Background
Q fever is a zoonotic disease caused by the pathogen Coxiella burnetii. Farm animals and pets are the main source of infection and transmission to humans occurs via aerosolized inhalation. Clinical manifestations range from self-limited febrile illness to chronic infections lasting over 6 months. Once diagnosed by serologic testing, doxycycline is the treatment of choice with the addition of hydroxychloroquine in cases of endocarditis. Although less than 5% of patients with Q fever develop endocarditis, the incidence of endocarditis among patients with pre-existing valvular abnormalities ranges from 39-75%. Endocarditis is the most common chronic manifestation among other conditions including hepatomegaly, glomerulonephritis, and embolic phenomenon.
Case Description
57M with history of atrial fibrillation and bicuspid aortic valve stenosis s/p AVR with bioprosthetic valve in 2005, developed malaise, myalgia, and weight loss 6 months prior to developing night sweats, fever, and joint pain.

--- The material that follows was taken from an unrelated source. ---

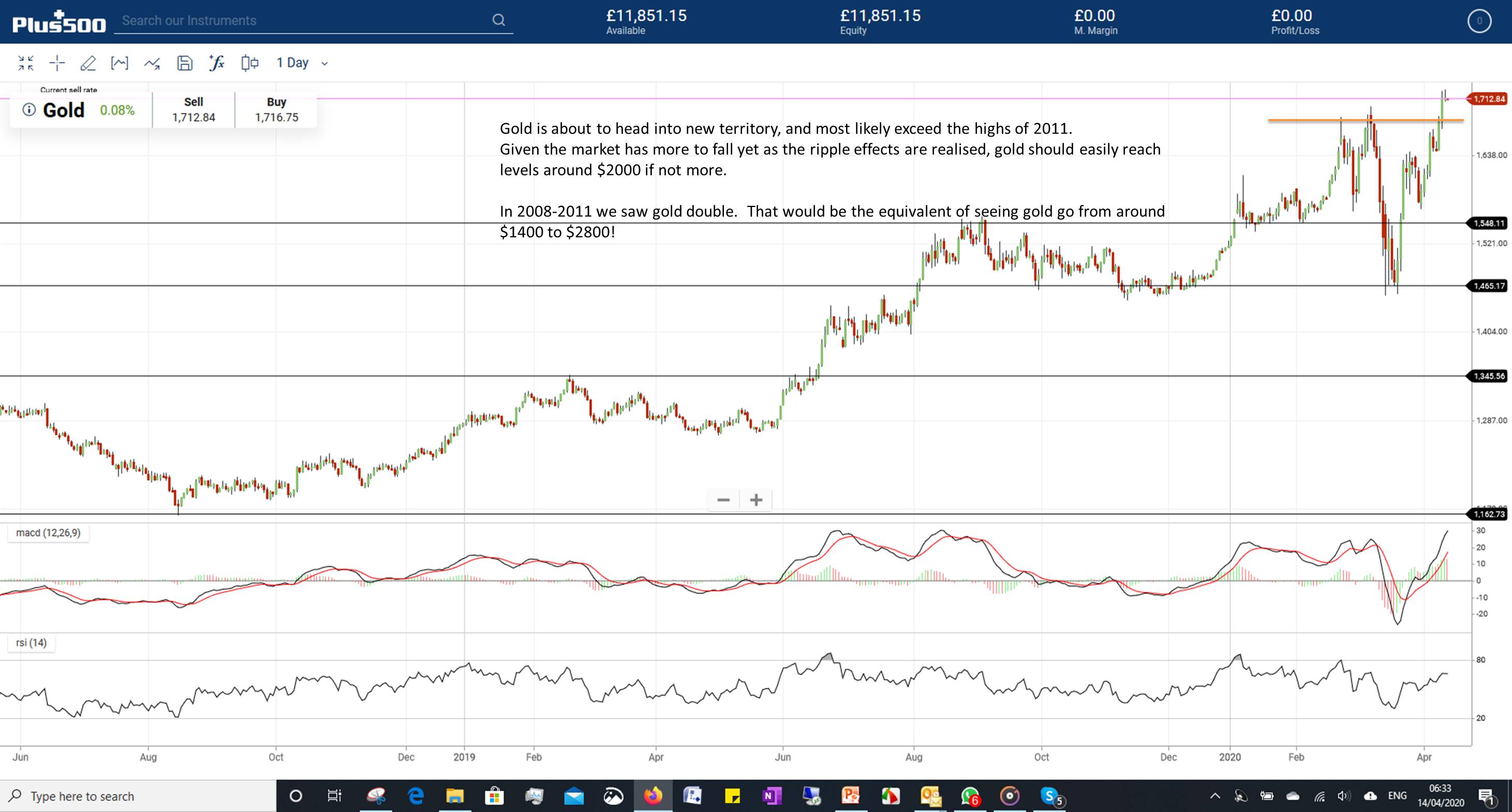
Task: Save the chart layout
Action: point(184,63)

The patient owns a mobile pet cleaning and grooming business, in which he partakes in cleaning the van and bathing tanks. Workup revealed leukocytosis with TTE demonstrating mitral and aortic valve vegetations as well as splenic abscesses and SMA thrombus, for which he underwent a splenectomy. He was started on doxycycline and plaquenil, with the addition of rifampin once testing with PCR+ and anti-phase 1&2 antibody titers confirmed Q fever endocarditis. The patient underwent a prophylactic median arcuate ligament release given SMA thrombus and celiac artery narrowing to avoid bowel ischemia complications prior to cardiac surgical intervention. He then underwent a redo sternotomy, AVR, MVR, aortic root debridement and replacement, with post-operative echo showing normal cardiac function with no evidence of residual vegetation. His post-operative course was complicated by right lower leg critical limb ischemia secondary to CFA thrombus, requiring a right CFA and popliteal artery embolectomy and four compartment fasciotomy. The patient also developed ventricular tachycardia requiring multiple shocks and vasoactive support, SBO, symptomatic cholecystitis requiring percutaneous cholecystostomy tube for drainage, and candida bacteremia.
Discussion
Q fever endocarditis is not often detectable in blood cultures; Hoen et al. observed negative blood cultures in 88 (14%) of 620 cases of infective endocarditis during a 1-year nationwide survey in France, 7 of which were caused by Q fever. Thus, it is imperative to perform serology testing when endocarditis is suspected, especially in individuals with prosthetic valves or history of valvular abnormalities. Patients with antiphospholipid syndrome are also at increased risk for developing endocarditis and persistent infections. Once diagnosed with Q fever, a 12 month treatment course of doxycycline has been shown to protect at-risk individuals with Q fever from developing endocarditis. Patients with chronic infection will require dual treatment with hydroxychloroquine for 18-24 months. Q fever endocarditis requires surgical replacement, however there is one reported case of successful conservative management with doxycycline monotherapy. Even after treatment, patients may experience post-Q fever fatigue syndrome, characterized by fatigue, nausea, arthralgias, and depression. Q fever endocarditis is a rare but life-threatening condition and prompt evaluation and treatment is imperative if Q fever is suspected, especially in patients with history of valvular abnormalities.